By resigning and retiring, Benedict has normalised something hitherto extraordinary. None of us would think it especially remarkable for Francis now to follow suit. But Benedict, via his resignation, has also raised profound questions about what it means to be Pope, what the source of papal power is, and how far the papal magisterium extends if it can be renounced so readily. No one, not even Benedict himself, has yet produced compelling answers to those questions.
The irony, perhaps even tragedy, of Benedict’s papacy is that there was such a disconnect between who he was and how society at large perceived him: between the shy, gentle man who genuinely just wanted to be a university professor and the socially awkward, politically naïve pontiff whom many non-Catholics thought to harbour a touch of the Bond villain about him.
As an historian, I need to acknowledge that Benedict was both of those constructs. And also that he did not always help himself. His 2006 Regensburg lecture, in which his derogatory quotation about Islam taken from the Byzantine emperor Manuel II Palaeologus caused uproar, was a fiasco which any savvy advisor – or a less otherworldly pontiff – should have seen a mile off. Similarly, he might have disarmed criticism of his youthful, and entirely coerced, participation in the Hitler Youth if he had simply said it was wrong, he had been weak not to have resisted from outset, he was sorry.

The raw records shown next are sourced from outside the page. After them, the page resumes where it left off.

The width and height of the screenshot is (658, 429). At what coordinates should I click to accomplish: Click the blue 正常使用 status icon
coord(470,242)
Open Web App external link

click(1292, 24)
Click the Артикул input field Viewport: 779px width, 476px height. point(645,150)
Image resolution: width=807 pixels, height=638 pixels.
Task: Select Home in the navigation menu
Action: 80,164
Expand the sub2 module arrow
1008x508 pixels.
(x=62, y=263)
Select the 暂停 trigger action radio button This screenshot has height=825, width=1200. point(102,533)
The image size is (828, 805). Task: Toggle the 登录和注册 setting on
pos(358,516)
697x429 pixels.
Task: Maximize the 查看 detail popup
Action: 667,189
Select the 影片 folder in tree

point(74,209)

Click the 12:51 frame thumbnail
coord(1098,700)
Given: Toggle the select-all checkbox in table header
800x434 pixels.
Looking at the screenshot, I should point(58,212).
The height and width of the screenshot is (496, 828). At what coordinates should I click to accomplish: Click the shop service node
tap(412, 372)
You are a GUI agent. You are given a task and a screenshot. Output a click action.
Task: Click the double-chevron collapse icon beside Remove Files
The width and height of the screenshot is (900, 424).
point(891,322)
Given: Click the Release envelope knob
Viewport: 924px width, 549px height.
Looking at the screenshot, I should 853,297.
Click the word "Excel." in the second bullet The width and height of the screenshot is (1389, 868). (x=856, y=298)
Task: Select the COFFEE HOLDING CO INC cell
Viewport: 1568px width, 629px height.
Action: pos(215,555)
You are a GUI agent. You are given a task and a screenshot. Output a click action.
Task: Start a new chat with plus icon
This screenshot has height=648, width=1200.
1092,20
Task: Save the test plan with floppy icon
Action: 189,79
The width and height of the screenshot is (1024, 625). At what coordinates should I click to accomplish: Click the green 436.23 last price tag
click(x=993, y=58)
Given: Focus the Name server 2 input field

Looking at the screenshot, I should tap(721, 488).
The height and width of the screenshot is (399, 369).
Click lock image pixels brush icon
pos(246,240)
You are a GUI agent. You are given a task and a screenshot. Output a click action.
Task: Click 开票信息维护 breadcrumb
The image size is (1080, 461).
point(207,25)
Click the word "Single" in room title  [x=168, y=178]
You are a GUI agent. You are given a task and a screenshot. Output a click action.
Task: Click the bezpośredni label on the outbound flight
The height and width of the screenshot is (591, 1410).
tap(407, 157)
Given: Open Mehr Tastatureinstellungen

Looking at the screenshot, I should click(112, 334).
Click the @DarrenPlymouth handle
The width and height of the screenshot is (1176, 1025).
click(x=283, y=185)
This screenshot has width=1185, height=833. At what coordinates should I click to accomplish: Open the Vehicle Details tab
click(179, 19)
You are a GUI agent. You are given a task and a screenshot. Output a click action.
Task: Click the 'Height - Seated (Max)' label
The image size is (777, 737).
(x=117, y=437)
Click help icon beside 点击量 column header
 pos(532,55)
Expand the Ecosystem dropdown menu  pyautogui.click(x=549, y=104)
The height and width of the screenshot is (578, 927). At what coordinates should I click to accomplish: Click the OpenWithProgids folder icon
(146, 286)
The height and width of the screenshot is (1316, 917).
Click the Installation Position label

Instead, he gave fuel to his enemies by allowing others to speak for him and to offer exculpatory excuses which a critic could certainly judge as morally relativistic. Not a good look for the man who denounced the ‘dictatorship of relativism’. This phrase may have been intended to critique Adorno, Horkheimer, and Marcuse for their rejection of truth but their real goal – as Benedict knew – was to deconstruct not only truth but also morality. By allowing his own moral choices to be presented relativistically Benedict arguably risked a charge of hypocrisy and undercut the force of his arguments overall.
Yet the more important point is this: Benedict’s argument was right and the Frankfurt School was wrong, on questions of truth at least. That alone is likely to see him emerge as a compelling and influential thinker for the next generation who wish to push back against current elite pieties and orthodoxies.
Joseph Ratzinger, the guardian of traditional Catholic orthodoxies and last pillar against Liberation theology, might allow himself an ironical smile at that. He would deserve it. May he rest in peace.
Miles Pattenden is Senior Research Fellow in Medieval and Early Modern Studies at the Institute for Religion and Critical Inquiry, Australian Catholic University.